Le tensioni etniche e confessionali nell’area sono così forti da causare una protesta contro la costruzione a Myitkyina e Mudon (capitali degli Stati Kachin e Mon) di statue dedicate ad Aung San, padre di Suu Kyi, generale birmano ed eroe dell’indipendenza. Sebbene i lavori di realizzazione siano già iniziati, gruppi attivisti e membri della società civile ne hanno chiesto l’interruzione. Non è possibile accettare questa statua, spiegano i manifestanti, quando è ancora in corso un conflitto e non vi è una piena applicazione del principio federalista nel Paese. 

Vi è poi il caso, tuttora oscuro, della morte di un famoso avvocato e costituzionalista musulmano, Ko Ni, in passato consulente di primo piano della Nobel per la pace e della Nld. “Una vicenda - racconta una fonte di AsiaNews a Yangon - che ha provocato enorme dispiacere in tutto il Paese. Un lutto collettivo, a prescindere dalla fede professata dall’uomo. Era un buon cittadino, un nostro amico e compaesano. In questo caso va escluso il movente confessionale, non è un omicidio religioso”. Per gli esperti la sua morte rientra infatti in un assassinio di natura politica per il lavoro dell’attivista a favore di una modifica della Costituzione voluta dai militari. 

Infine, vi è la vicenda della minoranza musulmana Rohingya che ha riempito le cronache internazionali nelle ultime settimane, sebbene la vicenda si trascina irrisolta ormai da anni. In queste ore una commissione di inchiesta dell’esercito birmano - formata da un generale e altri cinque alti ufficiali - ha aperto un’indagine ufficiale sulle accuse di violenze e violazioni ai diritti umani commessi dai militari. Al contempo, una nave battente bandiera malaysiana ha portato aiuti - cibo e generi di prima necessità - per 2300 tonnellate a favore di decine di migliaia di rifugiati Rohingya. Tuttavia, dopo aver attraccato nel porto di Yangon il cargo è stato accolto dalla protesta di gruppi nazionalisti ed estremisti buddisti. 
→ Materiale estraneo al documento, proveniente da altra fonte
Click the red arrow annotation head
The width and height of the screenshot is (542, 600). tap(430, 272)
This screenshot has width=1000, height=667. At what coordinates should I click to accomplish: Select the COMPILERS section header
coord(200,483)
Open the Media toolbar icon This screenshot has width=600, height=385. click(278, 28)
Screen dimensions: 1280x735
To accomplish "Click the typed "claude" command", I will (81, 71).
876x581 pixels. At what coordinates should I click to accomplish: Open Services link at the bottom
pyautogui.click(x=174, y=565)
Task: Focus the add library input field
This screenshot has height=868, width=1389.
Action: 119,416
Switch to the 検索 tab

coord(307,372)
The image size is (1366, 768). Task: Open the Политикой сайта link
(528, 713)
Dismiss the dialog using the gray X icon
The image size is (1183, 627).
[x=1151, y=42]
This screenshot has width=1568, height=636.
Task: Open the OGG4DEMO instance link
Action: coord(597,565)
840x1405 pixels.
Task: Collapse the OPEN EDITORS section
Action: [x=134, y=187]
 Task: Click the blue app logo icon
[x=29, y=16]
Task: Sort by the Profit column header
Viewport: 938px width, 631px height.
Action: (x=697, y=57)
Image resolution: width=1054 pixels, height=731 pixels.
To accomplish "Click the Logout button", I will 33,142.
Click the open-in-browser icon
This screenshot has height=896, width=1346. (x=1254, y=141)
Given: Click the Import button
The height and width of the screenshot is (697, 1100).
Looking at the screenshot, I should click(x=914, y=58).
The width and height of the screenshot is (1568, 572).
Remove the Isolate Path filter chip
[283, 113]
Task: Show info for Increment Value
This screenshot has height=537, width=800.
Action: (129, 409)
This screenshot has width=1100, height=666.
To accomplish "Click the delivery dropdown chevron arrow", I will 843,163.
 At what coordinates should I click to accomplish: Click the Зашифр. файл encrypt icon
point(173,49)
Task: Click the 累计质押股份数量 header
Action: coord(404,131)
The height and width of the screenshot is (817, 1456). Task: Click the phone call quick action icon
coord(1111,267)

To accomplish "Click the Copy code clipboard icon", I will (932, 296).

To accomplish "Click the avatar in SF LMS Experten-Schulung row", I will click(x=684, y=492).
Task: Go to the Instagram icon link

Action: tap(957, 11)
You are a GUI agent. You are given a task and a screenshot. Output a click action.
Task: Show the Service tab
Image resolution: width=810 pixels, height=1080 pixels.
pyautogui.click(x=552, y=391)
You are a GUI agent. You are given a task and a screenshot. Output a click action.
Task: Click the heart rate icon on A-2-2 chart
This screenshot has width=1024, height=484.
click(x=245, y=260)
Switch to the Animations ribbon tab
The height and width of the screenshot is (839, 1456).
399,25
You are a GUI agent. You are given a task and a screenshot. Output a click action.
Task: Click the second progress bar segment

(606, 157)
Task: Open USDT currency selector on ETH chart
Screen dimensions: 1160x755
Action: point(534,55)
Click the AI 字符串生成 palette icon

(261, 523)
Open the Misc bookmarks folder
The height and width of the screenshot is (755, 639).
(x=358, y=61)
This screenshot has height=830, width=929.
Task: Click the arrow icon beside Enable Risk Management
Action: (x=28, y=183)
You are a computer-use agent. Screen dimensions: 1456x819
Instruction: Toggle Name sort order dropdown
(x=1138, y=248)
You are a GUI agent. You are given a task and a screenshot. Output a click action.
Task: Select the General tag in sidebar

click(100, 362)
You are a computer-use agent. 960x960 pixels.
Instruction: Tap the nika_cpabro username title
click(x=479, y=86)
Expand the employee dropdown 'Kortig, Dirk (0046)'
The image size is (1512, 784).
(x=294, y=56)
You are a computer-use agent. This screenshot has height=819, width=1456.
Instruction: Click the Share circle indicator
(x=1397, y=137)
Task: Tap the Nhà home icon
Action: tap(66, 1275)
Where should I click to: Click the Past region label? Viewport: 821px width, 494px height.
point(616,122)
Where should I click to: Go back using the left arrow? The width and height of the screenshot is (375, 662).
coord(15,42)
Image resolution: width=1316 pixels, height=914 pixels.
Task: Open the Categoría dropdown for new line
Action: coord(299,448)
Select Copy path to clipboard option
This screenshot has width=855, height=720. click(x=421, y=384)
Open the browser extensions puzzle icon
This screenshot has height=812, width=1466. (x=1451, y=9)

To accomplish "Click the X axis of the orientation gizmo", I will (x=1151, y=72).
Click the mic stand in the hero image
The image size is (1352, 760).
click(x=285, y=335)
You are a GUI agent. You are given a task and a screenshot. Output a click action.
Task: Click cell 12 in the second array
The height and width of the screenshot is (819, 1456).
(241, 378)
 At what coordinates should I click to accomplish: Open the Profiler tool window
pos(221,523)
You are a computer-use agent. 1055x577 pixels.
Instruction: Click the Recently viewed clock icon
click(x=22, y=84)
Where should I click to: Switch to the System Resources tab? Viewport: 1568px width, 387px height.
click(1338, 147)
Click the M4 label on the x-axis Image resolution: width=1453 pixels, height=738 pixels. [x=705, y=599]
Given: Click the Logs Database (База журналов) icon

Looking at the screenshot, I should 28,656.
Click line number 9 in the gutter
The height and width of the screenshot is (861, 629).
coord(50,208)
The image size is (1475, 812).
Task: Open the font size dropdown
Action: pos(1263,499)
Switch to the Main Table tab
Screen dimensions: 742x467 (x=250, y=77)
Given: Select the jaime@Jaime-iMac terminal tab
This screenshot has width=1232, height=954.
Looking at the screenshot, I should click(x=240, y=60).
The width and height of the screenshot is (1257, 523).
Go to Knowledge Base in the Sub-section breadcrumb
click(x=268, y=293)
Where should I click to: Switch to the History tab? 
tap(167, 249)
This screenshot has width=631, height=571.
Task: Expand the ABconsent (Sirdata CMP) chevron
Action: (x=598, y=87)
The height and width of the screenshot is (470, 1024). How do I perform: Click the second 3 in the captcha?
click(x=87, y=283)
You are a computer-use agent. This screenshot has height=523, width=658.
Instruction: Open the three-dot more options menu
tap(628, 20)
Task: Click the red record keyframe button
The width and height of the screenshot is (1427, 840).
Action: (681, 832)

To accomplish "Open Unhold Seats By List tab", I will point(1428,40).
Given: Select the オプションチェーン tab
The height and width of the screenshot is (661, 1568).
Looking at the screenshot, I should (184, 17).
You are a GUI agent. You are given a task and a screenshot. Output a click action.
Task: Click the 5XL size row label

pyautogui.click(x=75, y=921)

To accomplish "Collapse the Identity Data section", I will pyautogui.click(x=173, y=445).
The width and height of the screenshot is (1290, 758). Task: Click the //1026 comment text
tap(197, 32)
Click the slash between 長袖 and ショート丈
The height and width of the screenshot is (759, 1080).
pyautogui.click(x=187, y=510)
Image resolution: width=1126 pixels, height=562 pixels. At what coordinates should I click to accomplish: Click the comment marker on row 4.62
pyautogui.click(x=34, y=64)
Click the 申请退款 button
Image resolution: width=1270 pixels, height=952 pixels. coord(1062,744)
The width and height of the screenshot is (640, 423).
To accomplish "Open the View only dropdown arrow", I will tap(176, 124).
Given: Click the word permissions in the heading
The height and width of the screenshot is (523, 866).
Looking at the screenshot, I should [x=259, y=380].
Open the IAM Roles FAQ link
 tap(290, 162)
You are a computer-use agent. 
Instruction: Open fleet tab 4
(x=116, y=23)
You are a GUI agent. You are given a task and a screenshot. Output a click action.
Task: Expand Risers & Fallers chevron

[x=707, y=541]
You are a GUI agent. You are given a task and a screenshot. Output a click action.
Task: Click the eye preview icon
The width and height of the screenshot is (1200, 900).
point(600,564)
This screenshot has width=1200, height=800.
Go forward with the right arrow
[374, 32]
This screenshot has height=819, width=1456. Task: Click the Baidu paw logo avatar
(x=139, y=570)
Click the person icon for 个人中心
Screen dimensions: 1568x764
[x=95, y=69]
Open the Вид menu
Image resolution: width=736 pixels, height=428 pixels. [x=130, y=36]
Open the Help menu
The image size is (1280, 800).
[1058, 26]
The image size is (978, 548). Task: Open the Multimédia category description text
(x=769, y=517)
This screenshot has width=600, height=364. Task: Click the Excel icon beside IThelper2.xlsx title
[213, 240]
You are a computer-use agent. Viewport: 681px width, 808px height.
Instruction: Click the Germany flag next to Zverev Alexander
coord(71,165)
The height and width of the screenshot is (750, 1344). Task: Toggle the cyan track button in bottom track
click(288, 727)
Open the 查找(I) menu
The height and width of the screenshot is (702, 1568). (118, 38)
Decine di monaci buddisti e manifestanti sventolavano bandiere del Myanmar scandendo slogan e brandendo cartelli con la scritta “No Rohingya”. “La situazione in questo contesto - spiega una fonte locale di AsiaNews - è diversa da come viene descritta sui media internazionali. In questa vicenda entra in gioco l’elemento nazionalista e il fatto che nel Paese, seppur di fronte a un certo sviluppo, restino ancora grandi sacche di povertà. Molti birmani chiedono prima di tutto di rispondere ai bisogni dei connazionali, poi di estendere le attività benefiche a favore di altri. In questo contesto, fra i giovani vi è maggiore apertura e rispetto per tutte le religioni e i loro fedeli, mentre fra gli adulti e gli anziani restano delle sacche di resistenza, se non di aperta ostilità”.  

“Sono d’accordo con le parole del papa - conclude la fonte - e pure io ho molte amicizie fra i musulmani, persone che conosco sin dall’infanzia. Ma qui non siamo di fronte a un problema religioso, questa è una situazione al limite e con diversi fattori politici e sociali in gioco”. 

Il Myanmar è composto da oltre 135 etnie, che hanno sempre faticato a convivere in maniera pacifica, in particolare con il governo centrale e la sua componente di maggioranza birmana. In passato la giunta militare ha usato il pugno di ferro contro i più riottosi, fra cui i Kachin nell'omonimo territorio a nord, lungo il confine con la Cina e con i ribelli Kokang nello Stato Shan. A questi si uniscono le violenze contro la minoranza musulmana Rohingya che Naypyidaw considera immigrati irregolari, privi del diritto di cittadinanza.